Out-bowling Monty Panesar and Graeme Swann in favourable surrounds deserves to be the highlight of your unconventional career. These are men who know the conditions, have succeeded in them and played more Tests than you. They should have led England to a convincing performance in the opening Test, but they froze and spluttered, like we expected you to do.
After the first innings you had more wickets than both of them and on the final day your deliveries spat in unfamiliar ways, giving you three more victims. Sometimes there were five close men around the bat - and none of them were in danger of being hurt. It was a big difference to the four that were employed on the boundary to Kevin Pietersen on Wednesday, and you attacked, forgetting the containment and going for breakthroughs. Overall figures of 6 for 158 from 60.5 overs didn't win the Man-of-the-Match prize or the game, but they sealed your status as a Test bowler.
All that was missing was another wicket, but any of the bowlers could be blamed for missing that. By the end you were tired and your bowling arm must have been sore. Thirty-seven second-innings overs will do that, and tail-enders are annoying when all they think about is defence. The fatigue led to that misfield at point late in the day.

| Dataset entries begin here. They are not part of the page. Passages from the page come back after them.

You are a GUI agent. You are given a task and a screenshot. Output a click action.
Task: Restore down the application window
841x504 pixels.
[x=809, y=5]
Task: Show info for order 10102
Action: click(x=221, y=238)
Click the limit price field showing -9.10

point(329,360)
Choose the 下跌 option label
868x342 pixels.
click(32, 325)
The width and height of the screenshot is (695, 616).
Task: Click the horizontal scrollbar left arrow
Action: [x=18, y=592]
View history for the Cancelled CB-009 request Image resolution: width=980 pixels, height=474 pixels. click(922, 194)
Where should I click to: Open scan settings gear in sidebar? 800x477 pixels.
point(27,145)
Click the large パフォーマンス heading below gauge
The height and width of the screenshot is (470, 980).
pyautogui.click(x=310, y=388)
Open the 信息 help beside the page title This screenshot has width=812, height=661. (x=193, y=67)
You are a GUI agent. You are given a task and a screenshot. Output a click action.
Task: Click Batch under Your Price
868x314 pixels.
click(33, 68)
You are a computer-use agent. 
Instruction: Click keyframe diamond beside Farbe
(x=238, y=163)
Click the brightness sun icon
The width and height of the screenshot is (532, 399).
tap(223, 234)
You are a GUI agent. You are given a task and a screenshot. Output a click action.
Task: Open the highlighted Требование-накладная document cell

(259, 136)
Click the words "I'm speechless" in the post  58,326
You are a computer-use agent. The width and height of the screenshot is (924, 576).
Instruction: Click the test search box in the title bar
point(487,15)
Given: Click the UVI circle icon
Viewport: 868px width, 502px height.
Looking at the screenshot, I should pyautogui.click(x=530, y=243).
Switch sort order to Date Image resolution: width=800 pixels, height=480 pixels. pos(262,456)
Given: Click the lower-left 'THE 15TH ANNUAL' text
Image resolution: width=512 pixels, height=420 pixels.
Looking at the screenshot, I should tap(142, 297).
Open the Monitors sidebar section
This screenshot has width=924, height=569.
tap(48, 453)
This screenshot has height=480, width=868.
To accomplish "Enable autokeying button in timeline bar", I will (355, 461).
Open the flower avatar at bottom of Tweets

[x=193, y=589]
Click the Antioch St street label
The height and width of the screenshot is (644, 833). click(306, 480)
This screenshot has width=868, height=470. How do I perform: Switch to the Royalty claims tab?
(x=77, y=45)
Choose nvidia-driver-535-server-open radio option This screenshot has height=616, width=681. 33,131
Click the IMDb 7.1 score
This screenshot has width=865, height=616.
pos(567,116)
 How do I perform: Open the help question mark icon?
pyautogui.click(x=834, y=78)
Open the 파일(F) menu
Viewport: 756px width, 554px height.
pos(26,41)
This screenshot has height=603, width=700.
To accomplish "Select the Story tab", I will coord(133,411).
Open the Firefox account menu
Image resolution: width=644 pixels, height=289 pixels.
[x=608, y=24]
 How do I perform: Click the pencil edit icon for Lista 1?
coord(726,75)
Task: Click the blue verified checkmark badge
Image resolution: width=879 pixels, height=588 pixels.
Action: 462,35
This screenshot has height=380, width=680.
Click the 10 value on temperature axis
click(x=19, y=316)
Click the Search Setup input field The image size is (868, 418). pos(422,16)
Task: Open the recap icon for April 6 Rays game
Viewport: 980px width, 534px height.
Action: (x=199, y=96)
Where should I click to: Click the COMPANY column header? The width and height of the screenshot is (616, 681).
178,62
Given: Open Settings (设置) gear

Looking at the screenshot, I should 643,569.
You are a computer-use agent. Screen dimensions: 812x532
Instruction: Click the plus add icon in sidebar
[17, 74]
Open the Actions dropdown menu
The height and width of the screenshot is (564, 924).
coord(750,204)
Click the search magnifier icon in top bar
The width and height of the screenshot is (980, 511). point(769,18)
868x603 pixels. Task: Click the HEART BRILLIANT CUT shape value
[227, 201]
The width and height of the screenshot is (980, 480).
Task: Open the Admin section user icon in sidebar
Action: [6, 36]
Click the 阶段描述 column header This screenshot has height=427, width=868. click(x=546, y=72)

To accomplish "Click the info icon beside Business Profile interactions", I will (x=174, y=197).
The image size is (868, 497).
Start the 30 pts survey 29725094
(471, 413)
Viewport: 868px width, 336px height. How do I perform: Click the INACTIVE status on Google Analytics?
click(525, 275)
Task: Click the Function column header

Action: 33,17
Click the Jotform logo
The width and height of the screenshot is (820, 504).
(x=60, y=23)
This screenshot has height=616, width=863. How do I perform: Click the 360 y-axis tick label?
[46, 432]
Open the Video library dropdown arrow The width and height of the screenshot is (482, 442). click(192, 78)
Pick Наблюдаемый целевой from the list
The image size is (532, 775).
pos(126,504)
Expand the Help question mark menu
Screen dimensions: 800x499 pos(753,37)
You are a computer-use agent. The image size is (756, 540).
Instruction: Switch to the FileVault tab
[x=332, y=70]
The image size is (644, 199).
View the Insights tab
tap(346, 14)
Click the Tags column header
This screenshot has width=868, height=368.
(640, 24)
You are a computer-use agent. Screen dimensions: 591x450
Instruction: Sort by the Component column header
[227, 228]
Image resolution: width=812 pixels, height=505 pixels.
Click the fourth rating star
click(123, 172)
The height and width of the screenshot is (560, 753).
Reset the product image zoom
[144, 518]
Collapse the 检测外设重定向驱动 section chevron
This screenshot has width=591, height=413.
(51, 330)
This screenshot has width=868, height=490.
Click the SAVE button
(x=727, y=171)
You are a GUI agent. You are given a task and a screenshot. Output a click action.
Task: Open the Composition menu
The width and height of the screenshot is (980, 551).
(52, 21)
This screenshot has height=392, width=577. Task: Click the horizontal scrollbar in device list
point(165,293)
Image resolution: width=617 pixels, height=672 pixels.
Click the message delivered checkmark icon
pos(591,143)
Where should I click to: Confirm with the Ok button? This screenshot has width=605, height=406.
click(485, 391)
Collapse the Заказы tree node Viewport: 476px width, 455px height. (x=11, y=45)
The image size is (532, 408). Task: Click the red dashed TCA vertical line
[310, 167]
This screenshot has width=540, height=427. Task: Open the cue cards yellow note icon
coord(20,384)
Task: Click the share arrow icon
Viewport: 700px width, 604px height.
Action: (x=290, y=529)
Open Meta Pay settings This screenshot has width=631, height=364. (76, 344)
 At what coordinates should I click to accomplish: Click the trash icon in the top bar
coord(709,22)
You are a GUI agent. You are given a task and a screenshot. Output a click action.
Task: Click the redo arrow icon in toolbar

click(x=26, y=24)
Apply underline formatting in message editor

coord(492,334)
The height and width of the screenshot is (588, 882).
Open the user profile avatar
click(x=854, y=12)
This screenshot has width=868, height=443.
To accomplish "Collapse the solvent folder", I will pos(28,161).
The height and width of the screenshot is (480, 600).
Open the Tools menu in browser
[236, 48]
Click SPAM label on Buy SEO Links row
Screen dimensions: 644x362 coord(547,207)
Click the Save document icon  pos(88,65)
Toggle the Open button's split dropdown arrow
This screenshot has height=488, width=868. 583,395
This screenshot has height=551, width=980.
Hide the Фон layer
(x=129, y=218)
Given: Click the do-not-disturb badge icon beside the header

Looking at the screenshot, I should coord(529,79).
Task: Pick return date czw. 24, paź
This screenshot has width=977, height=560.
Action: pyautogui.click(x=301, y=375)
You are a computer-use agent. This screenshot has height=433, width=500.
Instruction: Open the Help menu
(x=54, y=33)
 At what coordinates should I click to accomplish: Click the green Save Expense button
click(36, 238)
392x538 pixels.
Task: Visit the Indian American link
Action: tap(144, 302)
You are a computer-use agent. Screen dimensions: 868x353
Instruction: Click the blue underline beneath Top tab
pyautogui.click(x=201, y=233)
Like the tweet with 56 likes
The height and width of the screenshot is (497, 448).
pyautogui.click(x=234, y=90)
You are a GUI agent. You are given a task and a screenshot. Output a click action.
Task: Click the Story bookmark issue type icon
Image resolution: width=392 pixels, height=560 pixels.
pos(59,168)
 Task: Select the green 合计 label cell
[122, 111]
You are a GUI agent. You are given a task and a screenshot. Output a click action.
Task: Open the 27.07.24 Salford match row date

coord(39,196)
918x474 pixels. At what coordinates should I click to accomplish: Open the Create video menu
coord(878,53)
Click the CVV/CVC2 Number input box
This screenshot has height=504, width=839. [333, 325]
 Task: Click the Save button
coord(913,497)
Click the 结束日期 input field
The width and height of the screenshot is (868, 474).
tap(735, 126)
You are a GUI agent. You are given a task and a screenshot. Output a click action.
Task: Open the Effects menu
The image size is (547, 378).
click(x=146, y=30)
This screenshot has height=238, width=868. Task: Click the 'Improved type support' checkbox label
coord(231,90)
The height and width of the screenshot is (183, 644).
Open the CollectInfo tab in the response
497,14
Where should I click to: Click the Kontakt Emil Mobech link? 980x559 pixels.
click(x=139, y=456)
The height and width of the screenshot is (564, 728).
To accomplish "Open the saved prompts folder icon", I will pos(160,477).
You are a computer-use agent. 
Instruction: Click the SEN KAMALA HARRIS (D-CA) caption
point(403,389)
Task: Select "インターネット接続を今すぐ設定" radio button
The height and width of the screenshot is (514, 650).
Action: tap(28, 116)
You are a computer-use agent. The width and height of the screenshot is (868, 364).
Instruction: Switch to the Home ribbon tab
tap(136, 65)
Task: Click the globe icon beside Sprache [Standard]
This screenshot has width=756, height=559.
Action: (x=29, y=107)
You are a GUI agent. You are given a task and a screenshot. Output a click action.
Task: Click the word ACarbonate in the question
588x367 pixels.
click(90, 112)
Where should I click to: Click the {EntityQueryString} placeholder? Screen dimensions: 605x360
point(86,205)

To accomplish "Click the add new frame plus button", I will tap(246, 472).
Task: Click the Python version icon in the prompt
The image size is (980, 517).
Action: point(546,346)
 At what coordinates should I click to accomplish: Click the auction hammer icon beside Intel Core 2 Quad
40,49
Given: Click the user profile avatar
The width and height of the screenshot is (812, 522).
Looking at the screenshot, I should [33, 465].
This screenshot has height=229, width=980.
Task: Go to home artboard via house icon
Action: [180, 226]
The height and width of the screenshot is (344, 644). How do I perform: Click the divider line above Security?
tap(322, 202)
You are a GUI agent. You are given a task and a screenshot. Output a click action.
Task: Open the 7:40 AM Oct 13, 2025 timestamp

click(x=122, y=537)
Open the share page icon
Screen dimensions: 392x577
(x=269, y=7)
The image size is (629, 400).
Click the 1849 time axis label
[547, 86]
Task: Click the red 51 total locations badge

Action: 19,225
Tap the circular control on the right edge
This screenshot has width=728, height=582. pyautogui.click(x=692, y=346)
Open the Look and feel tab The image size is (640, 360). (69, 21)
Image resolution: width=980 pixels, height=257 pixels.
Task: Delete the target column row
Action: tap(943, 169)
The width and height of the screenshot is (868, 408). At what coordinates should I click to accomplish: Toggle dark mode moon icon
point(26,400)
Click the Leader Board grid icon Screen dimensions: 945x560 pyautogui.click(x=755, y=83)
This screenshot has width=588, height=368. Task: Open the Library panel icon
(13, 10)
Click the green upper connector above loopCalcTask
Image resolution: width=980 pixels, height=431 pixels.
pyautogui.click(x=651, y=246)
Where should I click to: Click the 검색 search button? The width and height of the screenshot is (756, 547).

It sounded fanciful at the time, but you were right when you talked about your method before the Ashes squad was picked. "I see that when the game comes into the fourth or fifth day I can be more aggressive and set more aggressive fields, and bowl different lines," you said. "Early on, I bowl tighter lines."
Andrew Strauss and Matt Prior failed to deal with the attacking mindset before lunch on the final day. Strauss didn't spot the extra bounce outside off stump, brushing an edge to Brad Haddin, and Prior thought he could late cut you before the ball leapt and spun towards him on the way to Michael Clarke at slip. Less than half an hour before tea Stuart Broad played back to one that didn't turn and was lbw. It was clever, well bowled. Of course you know all this, but it's worth repeating. Like us, England's batsmen were silly to underestimate you for this game.
After day one the Sun ran the headline "Madcap KP swept aside by no-hoper Hauritz", but Pietersen warned us that you were a good operator. "He's a clever bowler, and he's no fool," he said. We never thought you were a fool, and have always found you a genuine, nice man. It was just the spin that wasn't very convincing.
Not in Adelaide on your return, when you were blasted before lunch by Aaron Redmond, after four years of toiling in club, 2nd XI and state cricket. Or during the tour games here when the second and third rungs of England county batsmen treated you as well as Queensland's captain on your return from that 2004 Test debut in India.
We're sorry for laughing at Worcester when we compared you to Warne, who never showed his full hand during tour games. There were only two wickets in two matches and you wrote in your Cricket Australia blog how nervous and disappointed you had been. Nobody expected that less than a week later you would cause discomfort for England batsmen every day you bowled. They were tentative and unsure.
After your troubles in Queensland and New South Wales, we didn't think you would appear in another Test. Now you've played a crucial part on the final day, operating like a man in his 50th match instead of fifth. You can now appeal without feeling self-conscious.
To add to this apology, we'd like to give you the chance to choose your own nickname. "Haury" is a bit bland and the "Hauricane" was an ironic moniker handed out from the press box. It was coined back in the days when the revolutions you created on the ball barely caused a zephyr. How about the "Hauritzer"? It's snappier, suits you, and doesn't cause people to laugh when they hear it. The howitzer is a cannon that can cause moderate damage from shells delivered with a high trajectory, just like your bowling. It's yours if you like it.
Now we know what you're capable of, we look forward to watching you some more. Congratulations on Cardiff. May Lord's turn as much as Sophia Gardens. May all batsmen be as meek as England's specialists. And may you make it to the end of the series.